EXERCISE DETAILS: Please restate exactly the lines of the data below, beginning with the line containing "The width and height of the screenshot is (818, 669)." and ending with the last line.
********************
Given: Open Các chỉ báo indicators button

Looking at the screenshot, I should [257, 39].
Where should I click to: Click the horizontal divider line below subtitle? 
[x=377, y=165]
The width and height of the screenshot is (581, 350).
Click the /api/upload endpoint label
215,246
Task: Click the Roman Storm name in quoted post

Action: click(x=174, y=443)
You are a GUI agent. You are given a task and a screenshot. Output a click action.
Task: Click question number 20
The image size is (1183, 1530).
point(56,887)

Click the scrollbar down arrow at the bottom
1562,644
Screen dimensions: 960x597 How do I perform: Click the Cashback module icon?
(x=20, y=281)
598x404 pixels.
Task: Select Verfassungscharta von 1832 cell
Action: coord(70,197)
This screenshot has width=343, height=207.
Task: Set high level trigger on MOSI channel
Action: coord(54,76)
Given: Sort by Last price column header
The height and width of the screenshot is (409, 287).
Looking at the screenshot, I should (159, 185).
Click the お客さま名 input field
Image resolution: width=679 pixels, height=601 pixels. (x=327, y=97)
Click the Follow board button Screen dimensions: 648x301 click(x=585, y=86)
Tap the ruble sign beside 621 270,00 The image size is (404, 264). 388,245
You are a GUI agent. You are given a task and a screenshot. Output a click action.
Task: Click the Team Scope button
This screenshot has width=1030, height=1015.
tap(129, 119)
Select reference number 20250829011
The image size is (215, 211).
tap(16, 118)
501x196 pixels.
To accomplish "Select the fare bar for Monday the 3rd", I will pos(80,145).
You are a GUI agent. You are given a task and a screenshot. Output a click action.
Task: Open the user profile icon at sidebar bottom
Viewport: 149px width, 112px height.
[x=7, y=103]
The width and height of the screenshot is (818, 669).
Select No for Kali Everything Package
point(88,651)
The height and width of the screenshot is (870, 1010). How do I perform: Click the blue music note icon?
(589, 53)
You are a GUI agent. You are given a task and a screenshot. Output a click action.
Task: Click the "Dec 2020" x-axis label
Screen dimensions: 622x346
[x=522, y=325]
********************
WRITTEN RESPONSE:
The width and height of the screenshot is (818, 669).
Select No for Kali Everything Package
point(88,651)
The height and width of the screenshot is (870, 1010). How do I perform: Click the blue music note icon?
(589, 53)
You are a GUI agent. You are given a task and a screenshot. Output a click action.
Task: Click the "Dec 2020" x-axis label
Screen dimensions: 622x346
[x=522, y=325]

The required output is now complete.